One of the early stories that she told me, for the purpose of engendering confidence and bearing, was a story from her early years as a teacher.  It may have been her first year, I don’t recall.  I also do not know what event in my life brought this story to mind for my mom, but it did come up several times in my youth.  I also do not recall all of the elements of this story, (if I ever knew them), but the story is really quite simple.  This is the story of the blue pea coat with the gold buttons.

Mom, a young, single teacher, attractive and quiet, had a beautiful pea coat, of which she was very proud.  It’s a simple thing,but it meant a great deal to her.  At that time, the teachers used to hang their coats in the hallways on a peg board…at this particular school.  One day, as Mom was leaving, she went to wear her coat was hanging, and could see from a distance that the buttons were on the floor below the coat.  She got to the coat, and removed it from the peg, and could see that the buttons had been sliced off.  It was a little act of petty vandalism, and somewhat threatening, but at least she still had the coat, right?  She went home and sewed the buttons back on. Good as new.

But, this was not just petty vandalism.  This was an act to take her down a peg, so to speak.  She was an outsider.  She was other.  She did not dare retaliate, even if she knew who had done it, which she did not.  This act hurt my mom personally, probably permanently, but she labored on in her profession, made her personal advances, and did not retire until it was the students committing the acts of intimidation, as I stated earlier.  Her career was many things, and among them was perseverance.  She was not always the “other” among her colleagues.  And I do not recall the words she used to express it, but there is a theme that echoes through our society that Black people, and many others, teach to those coming up behind them, to encourage them to persevere.  

Michelle Obama had a saying that has now become well known.  She delivered it in a speech during the 2016 Democratic convention.  Hillary Clinton was the party’s candidate that year.  In Obama’s lesson about perseverance she said, “when they go low, we go high.”  Those were not my mother’s words, but they could have been.  It is essentially the same message.  

Some 30 plus years after Mom started teaching, I was starting out as an LAPD officer.  Around that time, a couple of years before, an L.A. rapper released a song titled “Colors.”  Those of us who are roughly my age have the stories of our parents, and their teachings…and our feelings about that.  While we respected our parents views, we were convinced that we could demand a different dance in our time.  The lyrics from “Colors”, one line in particular, is emblematic of the differences.  Without looking them up, I think it went, “I don’t need your assistance…social persistence.  Any problem I got, I just put my fist in…”

It was a punchy line, if you’ll pardon the pun.  I liked it.  I couldn’t live like that.  It isn’t realistic, but it was motivating in a particular way.  We told ourselves, we are not taking that bullshit anymore.  We are defiant, not just for ourselves, but for our family members who have had to put up with your bullshit for so long.  In actuality, “when they go low, we go high”, is the best advice.  Long term, that does the most good, and preserves the most of our precious lives.  “Going high” was the speed limit, and the “fist” was the accelerator.  

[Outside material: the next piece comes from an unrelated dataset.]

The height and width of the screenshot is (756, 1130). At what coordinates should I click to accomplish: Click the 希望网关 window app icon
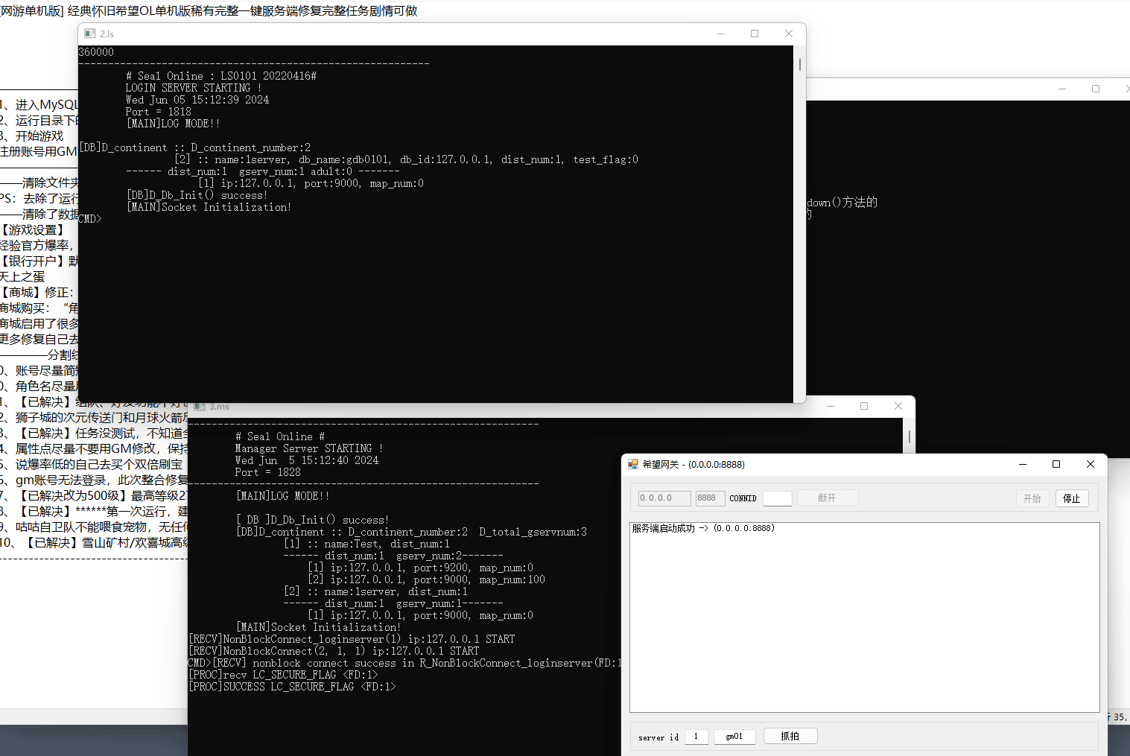click(633, 464)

Now, I wont dance around it.  This story here is to explain, at least in part, how much it makes my blood boil to read that this piece of dignified, ethical conduct instruction by Michelle Obama, is the source of someone else’s problems.  I reject that.  Every ounce of it.  It is repeated so often in American history, and probably elsewhere, that if the oppressed parties would just disappear, everything would be better.  The onus, over and over again, gets placed on the victim rather than the oppressor.